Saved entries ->
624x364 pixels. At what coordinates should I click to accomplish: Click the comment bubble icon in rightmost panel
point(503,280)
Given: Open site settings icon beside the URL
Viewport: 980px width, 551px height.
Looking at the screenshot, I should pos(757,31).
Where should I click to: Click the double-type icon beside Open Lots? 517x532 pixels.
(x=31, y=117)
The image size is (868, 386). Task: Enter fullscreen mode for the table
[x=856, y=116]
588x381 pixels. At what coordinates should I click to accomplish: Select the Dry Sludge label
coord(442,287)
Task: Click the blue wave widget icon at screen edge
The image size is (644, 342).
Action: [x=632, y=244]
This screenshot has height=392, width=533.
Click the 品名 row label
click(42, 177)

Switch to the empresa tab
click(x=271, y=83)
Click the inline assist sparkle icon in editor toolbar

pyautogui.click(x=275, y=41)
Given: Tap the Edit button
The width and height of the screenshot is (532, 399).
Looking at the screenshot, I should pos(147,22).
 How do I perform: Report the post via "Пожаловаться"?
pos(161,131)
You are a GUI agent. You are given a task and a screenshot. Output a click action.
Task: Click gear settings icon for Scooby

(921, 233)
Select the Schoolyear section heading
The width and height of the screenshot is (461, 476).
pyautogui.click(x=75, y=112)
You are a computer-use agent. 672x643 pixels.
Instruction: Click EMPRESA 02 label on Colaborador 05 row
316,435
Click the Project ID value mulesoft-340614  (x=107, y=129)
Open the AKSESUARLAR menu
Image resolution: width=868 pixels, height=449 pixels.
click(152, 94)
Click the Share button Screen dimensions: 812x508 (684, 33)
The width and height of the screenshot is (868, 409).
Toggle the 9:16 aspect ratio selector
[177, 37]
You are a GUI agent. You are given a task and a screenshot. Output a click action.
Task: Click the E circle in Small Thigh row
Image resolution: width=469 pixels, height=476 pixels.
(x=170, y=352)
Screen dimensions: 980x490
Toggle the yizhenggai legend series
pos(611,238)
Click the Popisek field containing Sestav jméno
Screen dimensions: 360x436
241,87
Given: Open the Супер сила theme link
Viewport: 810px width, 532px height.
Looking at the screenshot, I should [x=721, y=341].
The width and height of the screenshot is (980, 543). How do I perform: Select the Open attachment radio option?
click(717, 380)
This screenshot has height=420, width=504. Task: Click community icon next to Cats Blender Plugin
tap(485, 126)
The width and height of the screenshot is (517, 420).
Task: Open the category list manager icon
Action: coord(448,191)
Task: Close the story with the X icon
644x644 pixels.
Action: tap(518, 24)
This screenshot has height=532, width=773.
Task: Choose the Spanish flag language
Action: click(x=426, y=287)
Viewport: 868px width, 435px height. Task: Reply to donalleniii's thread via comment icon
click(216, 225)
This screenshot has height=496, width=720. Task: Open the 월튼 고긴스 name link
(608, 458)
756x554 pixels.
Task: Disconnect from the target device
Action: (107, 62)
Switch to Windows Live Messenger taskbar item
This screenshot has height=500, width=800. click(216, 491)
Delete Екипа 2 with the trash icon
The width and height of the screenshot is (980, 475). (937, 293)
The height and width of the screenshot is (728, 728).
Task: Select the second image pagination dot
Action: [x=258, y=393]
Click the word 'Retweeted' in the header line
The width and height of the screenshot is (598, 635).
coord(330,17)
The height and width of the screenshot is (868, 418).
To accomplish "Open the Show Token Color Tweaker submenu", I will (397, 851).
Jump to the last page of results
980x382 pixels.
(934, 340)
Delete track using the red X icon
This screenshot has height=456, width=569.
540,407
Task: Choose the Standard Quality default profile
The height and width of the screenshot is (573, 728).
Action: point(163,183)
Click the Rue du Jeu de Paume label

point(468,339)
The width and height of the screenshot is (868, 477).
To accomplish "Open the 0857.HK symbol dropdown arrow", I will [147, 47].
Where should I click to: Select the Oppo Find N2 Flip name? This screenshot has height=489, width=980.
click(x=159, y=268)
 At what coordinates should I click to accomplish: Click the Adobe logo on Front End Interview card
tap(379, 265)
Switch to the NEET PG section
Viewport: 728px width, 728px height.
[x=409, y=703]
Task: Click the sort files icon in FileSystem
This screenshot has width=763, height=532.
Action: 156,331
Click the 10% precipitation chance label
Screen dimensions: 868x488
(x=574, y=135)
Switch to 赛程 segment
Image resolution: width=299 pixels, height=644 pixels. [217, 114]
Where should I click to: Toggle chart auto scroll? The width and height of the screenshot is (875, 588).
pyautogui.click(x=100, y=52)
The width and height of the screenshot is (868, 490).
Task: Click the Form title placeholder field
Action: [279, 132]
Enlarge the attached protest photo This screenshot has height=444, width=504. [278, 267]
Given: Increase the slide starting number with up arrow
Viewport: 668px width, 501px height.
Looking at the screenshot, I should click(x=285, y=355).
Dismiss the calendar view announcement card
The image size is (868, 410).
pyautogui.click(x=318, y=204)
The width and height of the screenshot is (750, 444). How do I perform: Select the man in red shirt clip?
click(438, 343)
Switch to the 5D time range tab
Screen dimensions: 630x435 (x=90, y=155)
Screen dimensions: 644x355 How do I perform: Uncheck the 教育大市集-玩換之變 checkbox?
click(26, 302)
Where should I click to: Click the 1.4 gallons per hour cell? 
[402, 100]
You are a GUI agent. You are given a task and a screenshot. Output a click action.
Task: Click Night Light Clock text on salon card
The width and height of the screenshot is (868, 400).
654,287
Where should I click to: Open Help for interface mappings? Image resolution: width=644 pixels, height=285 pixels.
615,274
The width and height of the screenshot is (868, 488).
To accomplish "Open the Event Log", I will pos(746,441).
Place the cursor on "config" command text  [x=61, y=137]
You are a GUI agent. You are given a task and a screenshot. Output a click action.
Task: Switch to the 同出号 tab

Work to complete ->
An exact repetition of the data above is all that is needed.

Answer ->
624x364 pixels. At what coordinates should I click to accomplish: Click the comment bubble icon in rightmost panel
point(503,280)
Given: Open site settings icon beside the URL
Viewport: 980px width, 551px height.
Looking at the screenshot, I should pos(757,31).
Where should I click to: Click the double-type icon beside Open Lots? 517x532 pixels.
(x=31, y=117)
The image size is (868, 386). Task: Enter fullscreen mode for the table
[x=856, y=116]
588x381 pixels. At what coordinates should I click to accomplish: Select the Dry Sludge label
coord(442,287)
Task: Click the blue wave widget icon at screen edge
The image size is (644, 342).
Action: [x=632, y=244]
This screenshot has height=392, width=533.
Click the 品名 row label
click(42, 177)

Switch to the empresa tab
click(x=271, y=83)
Click the inline assist sparkle icon in editor toolbar

pyautogui.click(x=275, y=41)
Given: Tap the Edit button
The width and height of the screenshot is (532, 399).
Looking at the screenshot, I should pos(147,22).
 How do I perform: Report the post via "Пожаловаться"?
pos(161,131)
You are a GUI agent. You are given a task and a screenshot. Output a click action.
Task: Click gear settings icon for Scooby

(921, 233)
Select the Schoolyear section heading
The width and height of the screenshot is (461, 476).
pyautogui.click(x=75, y=112)
You are a computer-use agent. 672x643 pixels.
Instruction: Click EMPRESA 02 label on Colaborador 05 row
316,435
Click the Project ID value mulesoft-340614  (x=107, y=129)
Open the AKSESUARLAR menu
Image resolution: width=868 pixels, height=449 pixels.
click(152, 94)
Click the Share button Screen dimensions: 812x508 (684, 33)
The width and height of the screenshot is (868, 409).
Toggle the 9:16 aspect ratio selector
[177, 37]
You are a GUI agent. You are given a task and a screenshot. Output a click action.
Task: Click the E circle in Small Thigh row
Image resolution: width=469 pixels, height=476 pixels.
(x=170, y=352)
Screen dimensions: 980x490
Toggle the yizhenggai legend series
pos(611,238)
Click the Popisek field containing Sestav jméno
Screen dimensions: 360x436
241,87
Given: Open the Супер сила theme link
Viewport: 810px width, 532px height.
Looking at the screenshot, I should [x=721, y=341].
The width and height of the screenshot is (980, 543). How do I perform: Select the Open attachment radio option?
click(717, 380)
This screenshot has height=420, width=504. Task: Click community icon next to Cats Blender Plugin
tap(485, 126)
The width and height of the screenshot is (517, 420).
Task: Open the category list manager icon
Action: coord(448,191)
Task: Close the story with the X icon
644x644 pixels.
Action: tap(518, 24)
This screenshot has height=532, width=773.
Task: Choose the Spanish flag language
Action: click(x=426, y=287)
Viewport: 868px width, 435px height. Task: Reply to donalleniii's thread via comment icon
click(216, 225)
This screenshot has height=496, width=720. Task: Open the 월튼 고긴스 name link
(608, 458)
756x554 pixels.
Task: Disconnect from the target device
Action: (107, 62)
Switch to Windows Live Messenger taskbar item
This screenshot has height=500, width=800. click(216, 491)
Delete Екипа 2 with the trash icon
The width and height of the screenshot is (980, 475). (937, 293)
The height and width of the screenshot is (728, 728).
Task: Select the second image pagination dot
Action: [x=258, y=393]
Click the word 'Retweeted' in the header line
The width and height of the screenshot is (598, 635).
coord(330,17)
The height and width of the screenshot is (868, 418).
To accomplish "Open the Show Token Color Tweaker submenu", I will (397, 851).
Jump to the last page of results
980x382 pixels.
(934, 340)
Delete track using the red X icon
This screenshot has height=456, width=569.
540,407
Task: Choose the Standard Quality default profile
The height and width of the screenshot is (573, 728).
Action: point(163,183)
Click the Rue du Jeu de Paume label

point(468,339)
The width and height of the screenshot is (868, 477).
To accomplish "Open the 0857.HK symbol dropdown arrow", I will [147, 47].
Where should I click to: Select the Oppo Find N2 Flip name? This screenshot has height=489, width=980.
click(x=159, y=268)
 At what coordinates should I click to accomplish: Click the Adobe logo on Front End Interview card
tap(379, 265)
Switch to the NEET PG section
Viewport: 728px width, 728px height.
[x=409, y=703]
Task: Click the sort files icon in FileSystem
This screenshot has width=763, height=532.
Action: 156,331
Click the 10% precipitation chance label
Screen dimensions: 868x488
(x=574, y=135)
Switch to 赛程 segment
Image resolution: width=299 pixels, height=644 pixels. [217, 114]
Where should I click to: Toggle chart auto scroll? The width and height of the screenshot is (875, 588).
pyautogui.click(x=100, y=52)
The width and height of the screenshot is (868, 490).
Task: Click the Form title placeholder field
Action: [279, 132]
Enlarge the attached protest photo This screenshot has height=444, width=504. [278, 267]
Given: Increase the slide starting number with up arrow
Viewport: 668px width, 501px height.
Looking at the screenshot, I should click(x=285, y=355).
Dismiss the calendar view announcement card
The image size is (868, 410).
pyautogui.click(x=318, y=204)
The width and height of the screenshot is (750, 444). How do I perform: Select the man in red shirt clip?
click(438, 343)
Switch to the 5D time range tab
Screen dimensions: 630x435 (x=90, y=155)
Screen dimensions: 644x355 How do I perform: Uncheck the 教育大市集-玩換之變 checkbox?
click(26, 302)
Where should I click to: Click the 1.4 gallons per hour cell? 
[402, 100]
You are a GUI agent. You are given a task and a screenshot. Output a click action.
Task: Click Night Light Clock text on salon card
The width and height of the screenshot is (868, 400).
654,287
Where should I click to: Open Help for interface mappings? Image resolution: width=644 pixels, height=285 pixels.
615,274
The width and height of the screenshot is (868, 488).
To accomplish "Open the Event Log", I will pos(746,441).
Place the cursor on "config" command text  [x=61, y=137]
You are a GUI agent. You are given a task and a screenshot. Output a click action.
Task: Switch to the 同出号 tab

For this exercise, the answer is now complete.